En deux temps trois mouvements, le Parlement a approuvé lundi deux propositions de loi prévoyant l’ouverture de lignes de crédit pour financer les augmentations des salaires des fonctionnaires, des primes et des indemnités de transport accordées aux enseignants de l’Université libanaise.
En fait, il serait plus exact de dire que près de la moitié du Parlement a accompli cette tâche, puisque moins de 70 députés sur 128 étaient présents dans l’hémicycle. Ces derniers appartiennent aux blocs parlementaires du Hezbollah, du mouvement Amal, du Courant patriotique libre et du Parti socialiste progressiste, ainsi qu’aux blocs dirigés par Tony Frangié et Faycal Karamé et à la Modération nationale (six députés du Liban-nord et du Akkar, pour la plupart anciens haririens, qui coordonnent avec deux députés de Beyrouth).
En revanche, plusieurs blocs ont de nouveau refusé de participer à cette réunion, et à toute séance législative, avant l’élection d’un président de la République. Il s’agit des blocs des Forces libanaises, du parti Kataëb, du Renouveau, et du Changement, ainsi que des indépendants.
Avant l’ouverture de la séance, 29 députés de l’opposition avaient publié un communiqué, précisant que la séance n’est pas constitutionnelle, car il n’est pas possible d’approuver des crédits supplémentaires en l’absence du budget 2023, "que le gouvernement n’a pas élaboré". Ils avaient également mis en garde contre des dépenses mal calculées, en l’absence de sources de financement, qui pourraient aggraver l’inflation actuelle.
Présents et absents
Aucun député de la contestation n’a pris part à la séance. Même les députés Melhem Khalaf et Najat Aoun, qui ne quittent pratiquement pas l’hémicycle depuis le 19 janvier dernier, étaient absents. On rappelle qu’ils « campent » Place de l’Étoile depuis la 11e séance parlementaire consacrée à l’élection d’un président de la République, réclamant la tenue de séances consécutives jusqu’à ce qu'un nouveau chef de l'État soit élu.
Alors que des sources parlementaires ont affirmé que le député Adib Abdel-Massih, membre du bloc du Renouveau, a participé à la séance, ce dernier a publié un démenti sur son compte Twitter. Il a précisé qu'il est en faveur de toute démarche qui vise à garantir les besoins du secteur public, mais qu'il n’a pas pris part à la réunion législative et qu'il a quitté le Parlement, une fois le quorum assuré sans lui.
Ce sont pratiquement les mêmes députés présents lundi qui avaient participé le 18 avril dernier à la séance législative, laquelle avait permis de proroger les mandats des conseils municipaux et de moukhtars.
Plusieurs membres du bloc aouniste ont pris la parole pour justifier leur participation.

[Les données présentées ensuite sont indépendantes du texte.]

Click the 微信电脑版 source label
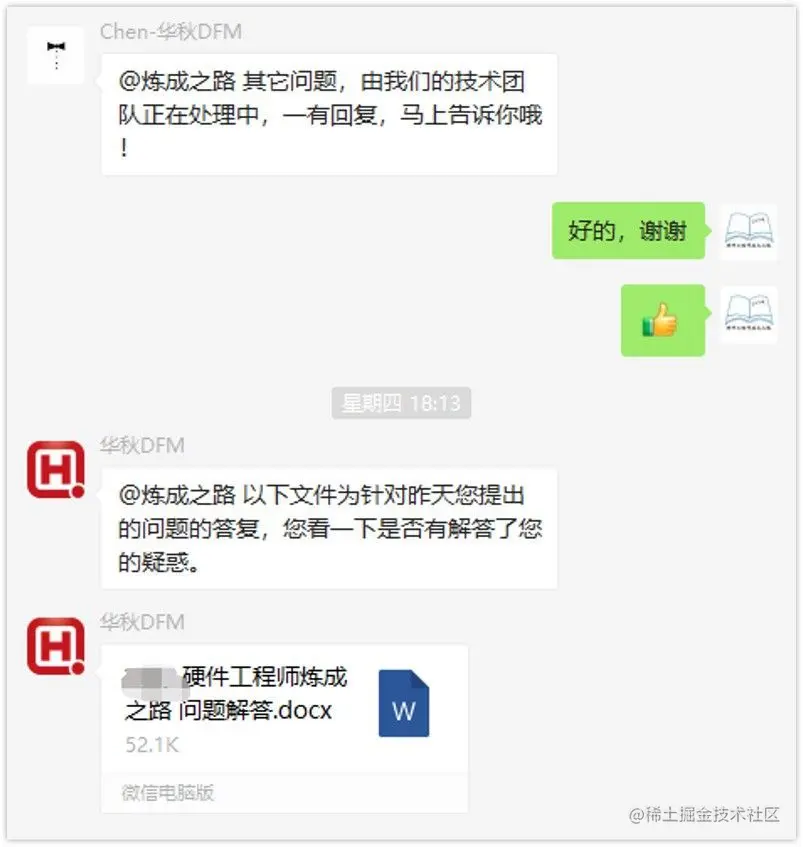The image size is (803, 847). (168, 792)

Le bloc avait indiqué dans un communiqué avant la séance, avoir décidé d’y participer «à condition que l’ordre du jour se limite aux salaires des fonctionnaires sans aucun autre article ». Il avait ajouté que le bloc n’approuve que les lois qui entrent dans le cadre de la « législation de nécessité qui concerne l’intérêt supérieur de l’État ».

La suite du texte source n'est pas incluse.